■ What you need to do: Output range, inclusive: from the line containing "Screen dimensions: 670x301" to the line containing "The image size is (276, 156).". Restate those lines from the data below word for word and only those.

START Given entries

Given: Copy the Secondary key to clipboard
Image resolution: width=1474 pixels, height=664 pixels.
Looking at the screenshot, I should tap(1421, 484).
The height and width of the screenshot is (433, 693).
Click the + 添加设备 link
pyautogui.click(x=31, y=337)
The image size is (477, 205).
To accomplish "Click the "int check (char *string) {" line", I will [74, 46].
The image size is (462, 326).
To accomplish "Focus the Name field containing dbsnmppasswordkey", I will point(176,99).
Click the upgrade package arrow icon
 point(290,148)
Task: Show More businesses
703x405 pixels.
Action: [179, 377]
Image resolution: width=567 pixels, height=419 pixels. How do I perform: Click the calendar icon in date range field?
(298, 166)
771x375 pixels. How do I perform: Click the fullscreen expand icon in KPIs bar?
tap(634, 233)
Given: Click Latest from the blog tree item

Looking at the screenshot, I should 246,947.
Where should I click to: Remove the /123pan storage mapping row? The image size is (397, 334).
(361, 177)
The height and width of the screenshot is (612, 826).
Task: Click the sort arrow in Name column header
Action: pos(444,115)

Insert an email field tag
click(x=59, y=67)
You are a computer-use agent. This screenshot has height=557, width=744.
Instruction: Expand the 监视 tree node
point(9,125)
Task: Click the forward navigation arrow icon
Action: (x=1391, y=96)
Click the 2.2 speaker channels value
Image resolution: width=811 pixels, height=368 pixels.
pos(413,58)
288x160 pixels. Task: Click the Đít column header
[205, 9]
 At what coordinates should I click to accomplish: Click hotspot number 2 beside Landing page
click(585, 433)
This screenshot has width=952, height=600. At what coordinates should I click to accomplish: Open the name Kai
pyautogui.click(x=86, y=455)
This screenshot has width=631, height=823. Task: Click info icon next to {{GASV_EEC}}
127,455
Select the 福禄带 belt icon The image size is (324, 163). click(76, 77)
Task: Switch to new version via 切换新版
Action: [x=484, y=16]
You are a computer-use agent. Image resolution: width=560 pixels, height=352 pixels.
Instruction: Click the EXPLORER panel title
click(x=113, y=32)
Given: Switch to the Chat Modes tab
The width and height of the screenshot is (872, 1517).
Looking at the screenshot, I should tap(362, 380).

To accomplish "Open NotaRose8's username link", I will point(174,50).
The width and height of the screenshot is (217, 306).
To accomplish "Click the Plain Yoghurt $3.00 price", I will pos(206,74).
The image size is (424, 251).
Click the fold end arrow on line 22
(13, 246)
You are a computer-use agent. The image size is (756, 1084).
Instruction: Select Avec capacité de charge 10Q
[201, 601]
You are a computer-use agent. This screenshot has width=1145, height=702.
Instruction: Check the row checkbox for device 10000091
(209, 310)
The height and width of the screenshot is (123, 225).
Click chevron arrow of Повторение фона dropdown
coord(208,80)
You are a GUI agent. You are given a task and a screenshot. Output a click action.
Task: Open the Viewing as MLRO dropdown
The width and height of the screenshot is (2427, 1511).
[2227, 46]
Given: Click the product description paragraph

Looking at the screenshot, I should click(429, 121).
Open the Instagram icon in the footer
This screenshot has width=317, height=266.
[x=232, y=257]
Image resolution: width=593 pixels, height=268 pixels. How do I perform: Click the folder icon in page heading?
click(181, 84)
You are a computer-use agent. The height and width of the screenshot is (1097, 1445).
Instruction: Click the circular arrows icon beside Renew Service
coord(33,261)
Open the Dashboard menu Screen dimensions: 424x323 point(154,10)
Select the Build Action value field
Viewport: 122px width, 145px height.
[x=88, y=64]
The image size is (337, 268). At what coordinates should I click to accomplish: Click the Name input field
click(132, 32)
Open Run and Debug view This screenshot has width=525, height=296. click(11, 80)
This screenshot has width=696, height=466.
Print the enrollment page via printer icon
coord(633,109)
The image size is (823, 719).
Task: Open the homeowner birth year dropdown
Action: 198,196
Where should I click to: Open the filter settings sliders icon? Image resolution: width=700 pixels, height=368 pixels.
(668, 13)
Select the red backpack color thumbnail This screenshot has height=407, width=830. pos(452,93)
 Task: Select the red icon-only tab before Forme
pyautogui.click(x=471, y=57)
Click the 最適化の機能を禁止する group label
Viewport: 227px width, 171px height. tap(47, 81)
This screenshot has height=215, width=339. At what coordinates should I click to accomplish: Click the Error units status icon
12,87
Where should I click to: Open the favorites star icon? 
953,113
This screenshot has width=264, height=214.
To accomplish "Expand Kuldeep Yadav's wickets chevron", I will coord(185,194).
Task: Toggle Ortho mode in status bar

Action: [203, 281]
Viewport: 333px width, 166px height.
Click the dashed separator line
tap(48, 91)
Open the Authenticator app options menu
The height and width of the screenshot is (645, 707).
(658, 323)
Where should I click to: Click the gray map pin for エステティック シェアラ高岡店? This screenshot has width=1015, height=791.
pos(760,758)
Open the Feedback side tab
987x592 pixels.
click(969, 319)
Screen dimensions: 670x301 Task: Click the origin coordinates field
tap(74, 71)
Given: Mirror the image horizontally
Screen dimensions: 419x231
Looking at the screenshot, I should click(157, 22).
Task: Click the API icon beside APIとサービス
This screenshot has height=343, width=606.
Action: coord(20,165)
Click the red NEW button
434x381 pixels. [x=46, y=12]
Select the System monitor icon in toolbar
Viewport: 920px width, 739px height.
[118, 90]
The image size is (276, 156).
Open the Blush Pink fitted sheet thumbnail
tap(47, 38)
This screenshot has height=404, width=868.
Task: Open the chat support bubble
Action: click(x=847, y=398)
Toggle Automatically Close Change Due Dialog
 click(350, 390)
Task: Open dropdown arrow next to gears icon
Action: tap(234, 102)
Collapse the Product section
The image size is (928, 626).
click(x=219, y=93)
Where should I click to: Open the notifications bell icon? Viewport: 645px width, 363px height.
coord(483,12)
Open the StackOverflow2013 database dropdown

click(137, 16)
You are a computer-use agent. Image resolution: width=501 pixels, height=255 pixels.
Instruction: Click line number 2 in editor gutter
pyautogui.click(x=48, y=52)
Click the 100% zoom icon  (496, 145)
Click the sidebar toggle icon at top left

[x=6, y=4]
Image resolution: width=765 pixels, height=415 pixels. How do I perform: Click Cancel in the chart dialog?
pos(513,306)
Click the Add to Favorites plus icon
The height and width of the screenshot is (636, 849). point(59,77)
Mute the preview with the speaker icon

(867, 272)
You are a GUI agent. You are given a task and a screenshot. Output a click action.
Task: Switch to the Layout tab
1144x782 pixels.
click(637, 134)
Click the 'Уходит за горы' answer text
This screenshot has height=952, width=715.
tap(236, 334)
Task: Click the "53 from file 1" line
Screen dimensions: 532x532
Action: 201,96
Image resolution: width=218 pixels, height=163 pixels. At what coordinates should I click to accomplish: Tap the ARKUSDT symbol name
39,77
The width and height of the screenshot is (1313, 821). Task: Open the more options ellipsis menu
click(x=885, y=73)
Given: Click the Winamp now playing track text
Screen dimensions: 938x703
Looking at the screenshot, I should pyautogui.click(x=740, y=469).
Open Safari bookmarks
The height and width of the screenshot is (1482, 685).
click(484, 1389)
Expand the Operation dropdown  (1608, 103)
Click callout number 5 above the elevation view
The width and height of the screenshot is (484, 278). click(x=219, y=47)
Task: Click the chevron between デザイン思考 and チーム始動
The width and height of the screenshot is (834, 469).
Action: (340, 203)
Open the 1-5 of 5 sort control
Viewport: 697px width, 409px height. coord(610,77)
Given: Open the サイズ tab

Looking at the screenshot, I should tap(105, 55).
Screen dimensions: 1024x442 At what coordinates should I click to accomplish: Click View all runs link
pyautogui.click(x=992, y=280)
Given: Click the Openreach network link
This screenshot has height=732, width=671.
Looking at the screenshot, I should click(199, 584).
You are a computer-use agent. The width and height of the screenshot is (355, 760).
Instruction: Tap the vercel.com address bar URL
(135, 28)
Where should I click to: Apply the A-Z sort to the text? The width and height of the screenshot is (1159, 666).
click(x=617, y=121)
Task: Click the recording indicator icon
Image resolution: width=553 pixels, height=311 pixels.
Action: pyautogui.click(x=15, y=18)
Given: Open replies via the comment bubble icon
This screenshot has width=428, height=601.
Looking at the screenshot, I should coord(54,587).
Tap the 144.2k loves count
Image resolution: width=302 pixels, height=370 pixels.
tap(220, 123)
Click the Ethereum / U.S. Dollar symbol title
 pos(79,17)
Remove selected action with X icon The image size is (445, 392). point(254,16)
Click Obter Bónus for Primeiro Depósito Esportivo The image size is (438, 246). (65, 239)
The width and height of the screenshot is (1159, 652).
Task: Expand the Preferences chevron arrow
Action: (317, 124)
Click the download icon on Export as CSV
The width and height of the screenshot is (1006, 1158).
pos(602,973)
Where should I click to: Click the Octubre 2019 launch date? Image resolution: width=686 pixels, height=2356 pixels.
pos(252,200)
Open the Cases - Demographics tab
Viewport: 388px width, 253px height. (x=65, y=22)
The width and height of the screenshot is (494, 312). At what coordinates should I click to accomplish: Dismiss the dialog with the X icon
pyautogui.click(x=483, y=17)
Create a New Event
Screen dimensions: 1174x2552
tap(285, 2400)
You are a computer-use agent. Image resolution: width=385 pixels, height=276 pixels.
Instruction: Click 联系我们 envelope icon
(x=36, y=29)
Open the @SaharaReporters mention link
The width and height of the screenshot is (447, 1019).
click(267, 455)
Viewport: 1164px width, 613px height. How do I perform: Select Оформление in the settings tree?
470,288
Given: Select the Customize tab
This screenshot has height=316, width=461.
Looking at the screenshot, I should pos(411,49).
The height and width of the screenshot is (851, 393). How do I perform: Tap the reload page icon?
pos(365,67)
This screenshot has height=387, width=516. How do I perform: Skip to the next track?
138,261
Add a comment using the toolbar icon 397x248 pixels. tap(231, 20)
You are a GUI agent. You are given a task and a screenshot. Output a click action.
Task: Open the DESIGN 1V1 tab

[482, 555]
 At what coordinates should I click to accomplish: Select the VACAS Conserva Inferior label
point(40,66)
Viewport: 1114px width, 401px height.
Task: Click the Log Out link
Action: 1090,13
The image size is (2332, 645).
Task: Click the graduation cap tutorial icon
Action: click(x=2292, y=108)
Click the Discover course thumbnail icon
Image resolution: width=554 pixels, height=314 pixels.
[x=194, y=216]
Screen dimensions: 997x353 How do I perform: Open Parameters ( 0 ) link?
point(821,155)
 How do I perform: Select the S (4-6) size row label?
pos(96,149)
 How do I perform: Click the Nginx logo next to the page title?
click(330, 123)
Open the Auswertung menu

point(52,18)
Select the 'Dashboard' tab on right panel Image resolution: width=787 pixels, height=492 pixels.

END Given entries

■ Answer area:
Screen dimensions: 670x301 Task: Click the origin coordinates field
tap(74, 71)
Given: Mirror the image horizontally
Screen dimensions: 419x231
Looking at the screenshot, I should click(157, 22).
Task: Click the API icon beside APIとサービス
This screenshot has height=343, width=606.
Action: coord(20,165)
Click the red NEW button
434x381 pixels. [x=46, y=12]
Select the System monitor icon in toolbar
Viewport: 920px width, 739px height.
[118, 90]
The image size is (276, 156).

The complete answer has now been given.